### GIVEN REQUEST 1
Please rewrite the records that come after the Michael Veitch text, replacing "Stores" with "Shops" and keeping everything else the same. Leave the pictures out of your answer.

### EXCERPT

---+---

- Born: 29 November 1962 (age 63) Melbourne, Victoria, Australia
- Occupations: Writer; actor; broadcaster;
- Years active: 1985−present

= Michael Veitch =

Australian comedian

Michael Veitch (born 29 November 1962) is an Australian author, actor and broadcaster, best known for his roles on the sketch comedy television shows The D-Generation, Fast Forward and Full Frontal, as well as for his books on World War II aviation, marine science and travel.

== Life and career ==
===Television===
Veitch attended Melbourne Grammar School and the University of Melbourne (where he completed an arts degree) where he participated in Melbourne University Revues. After one performance, producers from the ABC in 1985 commissioned The D-Generation, a half-hour weekly sketch comedy series. It was followed by a second season in 1987. Veitch performed a variety of characters over both seasons of the show, and went on to write and perform in the sketch comedy shows Fast Forward and Full Frontal on the Seven Network between 1989 and 1995.

---+---

### THE INPUT
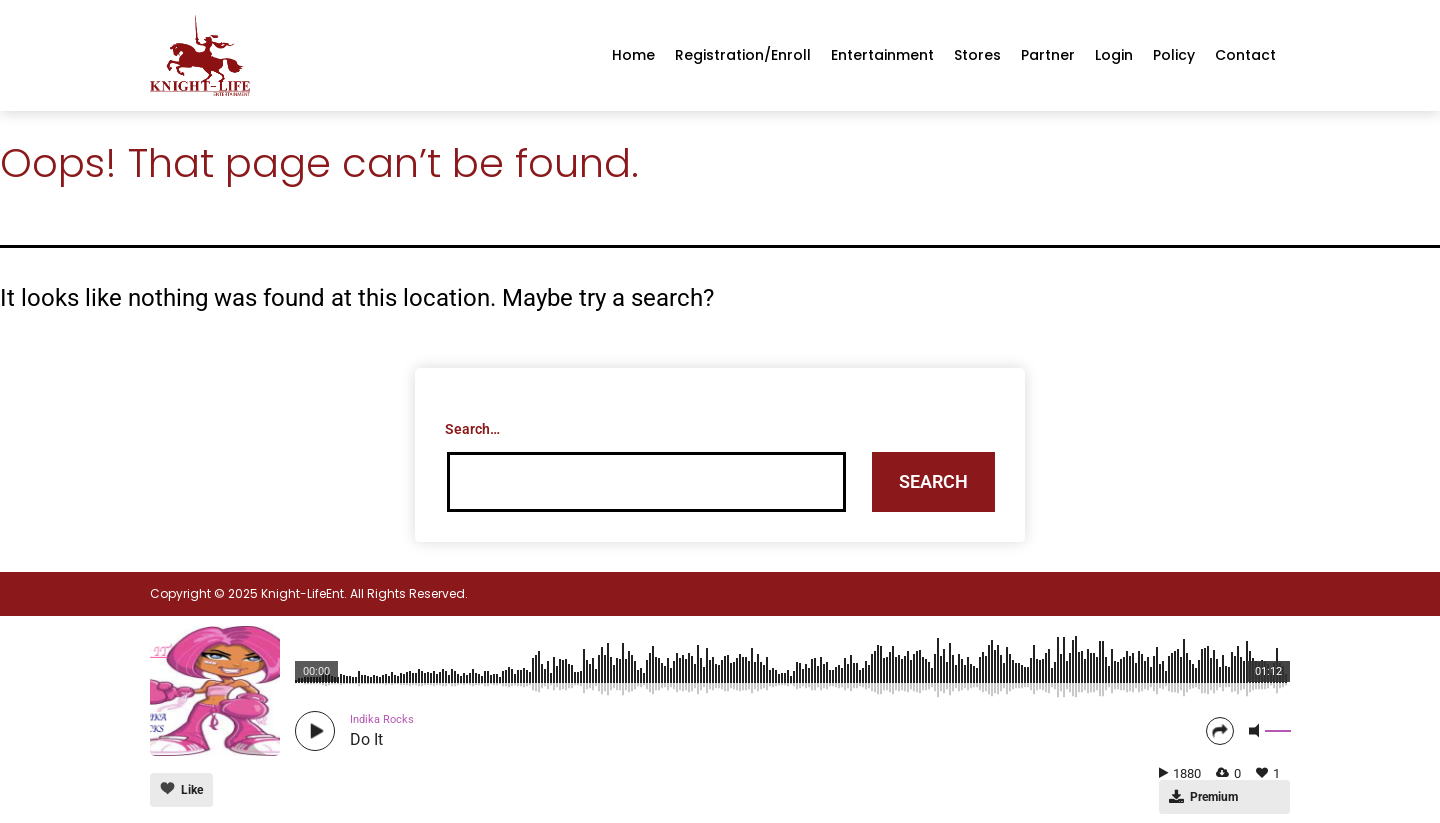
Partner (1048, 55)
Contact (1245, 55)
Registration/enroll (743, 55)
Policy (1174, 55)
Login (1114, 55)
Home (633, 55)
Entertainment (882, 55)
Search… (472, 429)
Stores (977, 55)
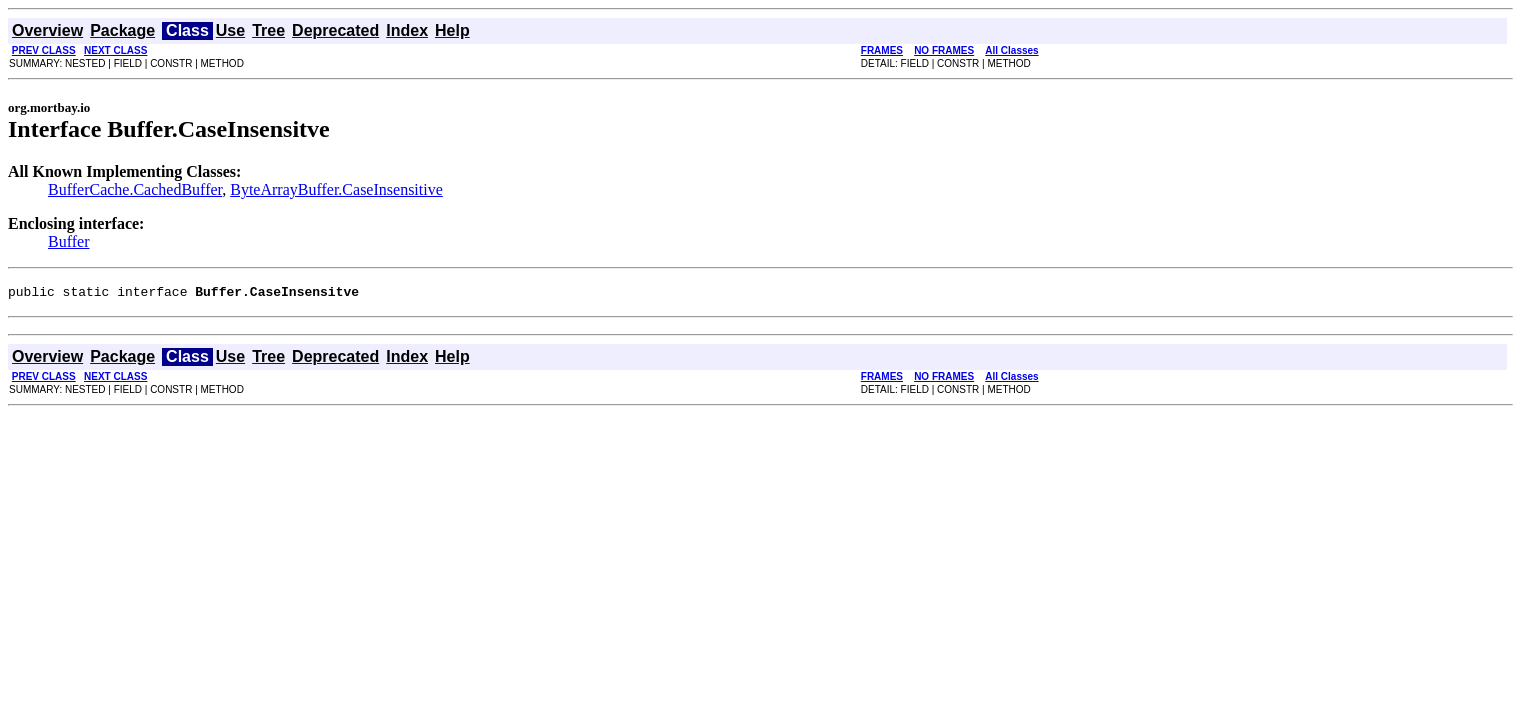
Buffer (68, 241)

---+---

### GIVEN REQUEST 2
According to the Michael Veitch text, which network aired Fast Forward and Full Frontal?

### FINISHED ANSWER 1
Partner (1048, 55)
Contact (1245, 55)
Registration/enroll (743, 55)
Policy (1174, 55)
Login (1114, 55)
Home (633, 55)
Entertainment (882, 55)
Search… (472, 429)
Shops (977, 55)
Buffer (68, 241)

### FINISHED ANSWER 2
The Seven Network